Rettungsdienstgesetz auf modernes Fundament gestellt

Einsätze in der Wasserrettung sind künftig von den Krankenkassen zu finanzieren, wenn der Einsatz am Beginn der so genannten `Rettungskette´ steht. Das sieht das am Mittwoch vom Landtag verabschiedete neue Rettungsdienstgesetz vor. „Damit bekommt Brandenburg ein modernes Gesetz, das den Rettungsdienst in Brandenburg auch für die Zukunft auf eine solide Grundlage stellt“, so Dr. Martina Münch, die gesundheitspolitische Sprecherin der Fraktion.

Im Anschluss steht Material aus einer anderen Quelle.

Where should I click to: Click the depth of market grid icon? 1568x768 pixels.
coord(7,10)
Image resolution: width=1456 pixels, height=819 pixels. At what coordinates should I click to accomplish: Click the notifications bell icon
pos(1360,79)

Allgemeine Badeaufsicht weiter kommunale Aufgabe

Konkret setzt die neue Regelung voraus, dass die im Wasser gerettete Person dem Rettungsdienst am Ufer übergeben wird, um zur medizinischen Behandlung ins Krankenhaus weitertransportiert zu werden. Münch:„Selbstverständlich liegt die allgemeine Badeaufsicht weiterhin in der Verantwortung des kommunalen oder privaten Betreibers“. Auch die reine Befreiung aus einer Notlage im Wasser liege eindeutig in der Verantwortung der Kommunen, die selbstverständlich für entsprechende Fälle nach dem Katastrophenschutz zuständig seien. Das Gesetz stellt klar, dass Notärzte von Krankenhäusern bereitgestellt und von den Krankenkassen gesondert zu finanzieren sind.